[Einträge zum Auffinden von Wörtern und Elementen]
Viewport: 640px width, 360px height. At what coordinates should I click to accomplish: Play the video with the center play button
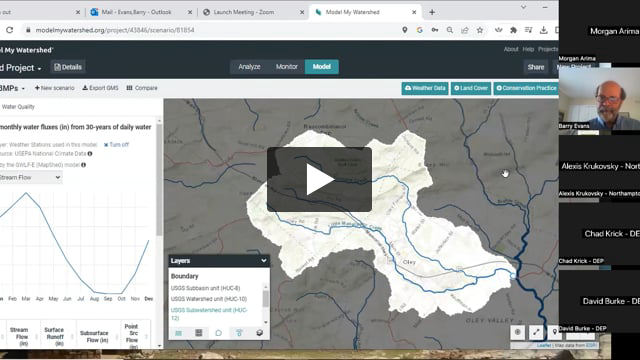coord(319,179)
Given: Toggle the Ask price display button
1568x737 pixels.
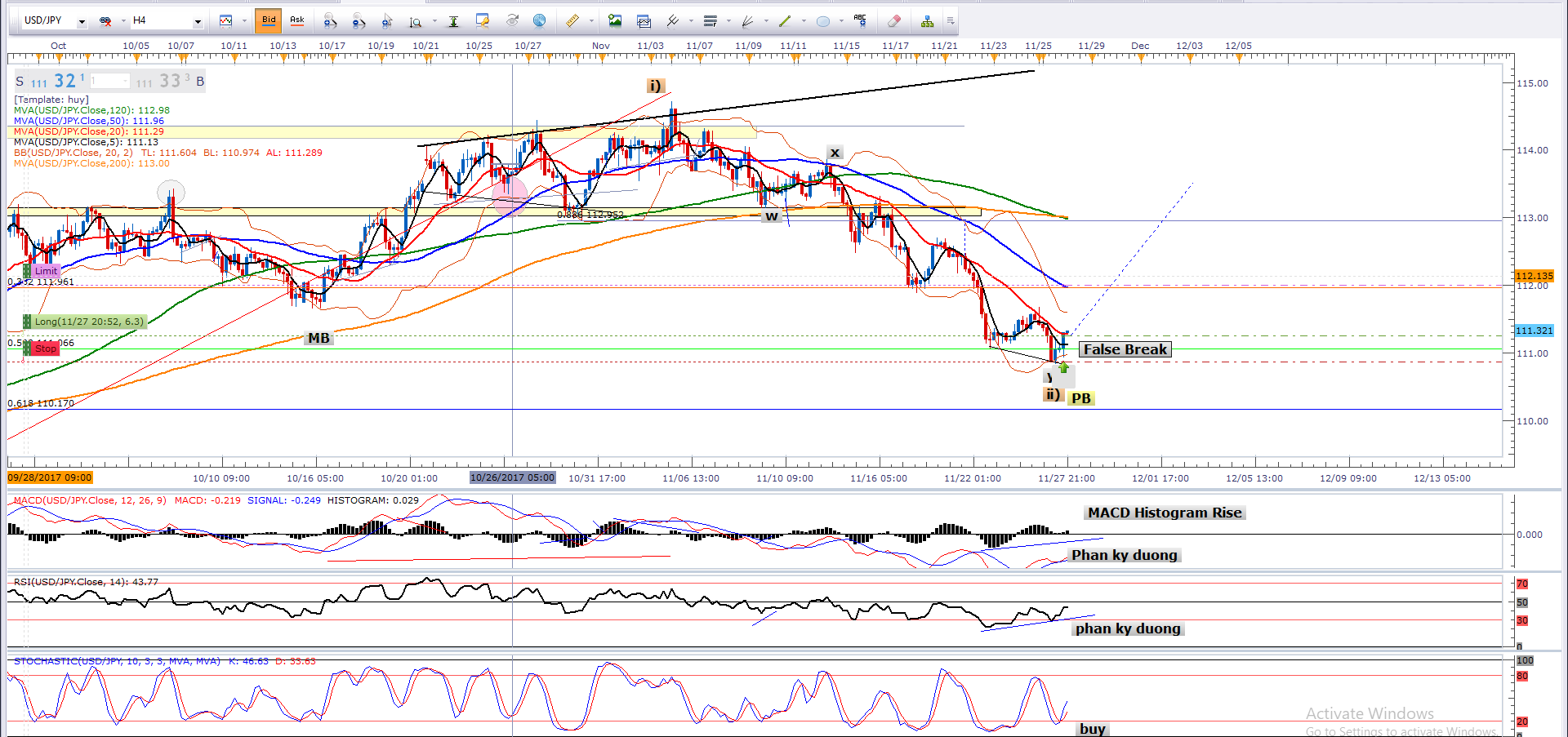Looking at the screenshot, I should 297,20.
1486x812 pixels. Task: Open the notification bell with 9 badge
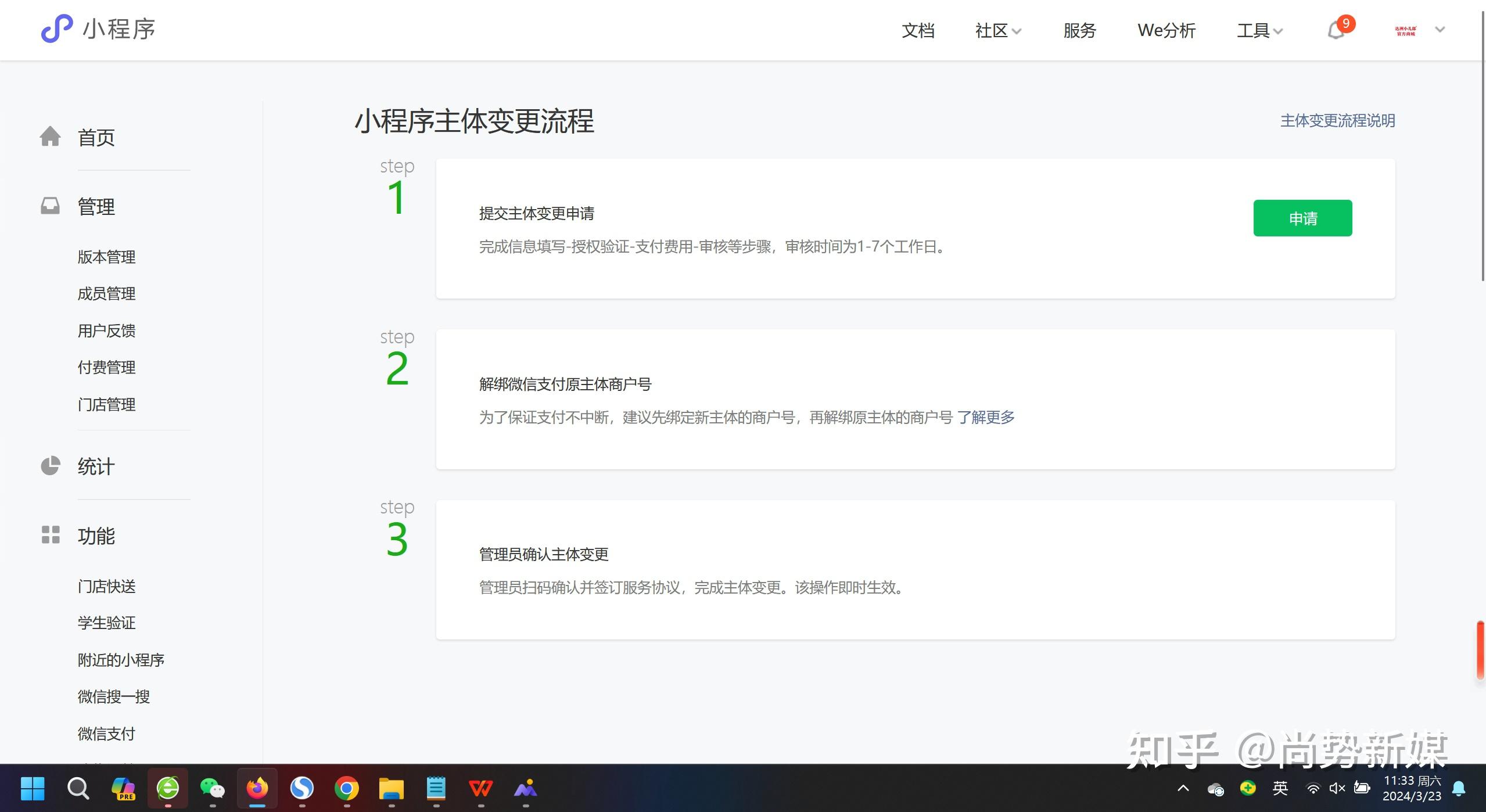click(1336, 30)
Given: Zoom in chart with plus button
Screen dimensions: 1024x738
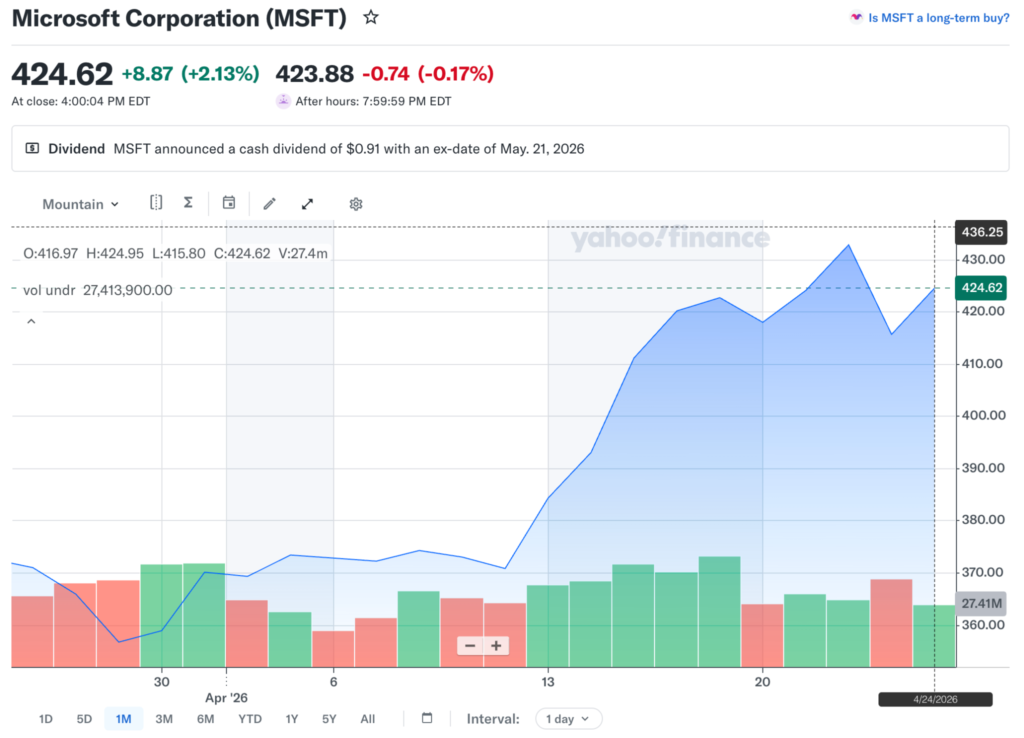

## Aufgabe
Ordne die Zeilen aller Einträge als Markdown-Tabelle mit den Spalten „Nr.“ und „Zeile“ an und lass Leerzeilen aus. Die Bilder gehören nicht in die Antwort.

## Ergebnis der Übung
| Nr. | Zeile |
|---|---|
| 1 | Viewport: 640px width, 360px height. At what coordinates should I click to accomplish: Play the video with the center play button |
| 2 | coord(319,179) |
| 3 | Given: Toggle the Ask price display button |
| 4 | 1568x737 pixels. |
| 5 | Looking at the screenshot, I should 297,20. |
| 6 | 1486x812 pixels. Task: Open the notification bell with 9 badge |
| 7 | click(1336, 30) |
| 8 | Given: Zoom in chart with plus button |
| 9 | Screen dimensions: 1024x738 |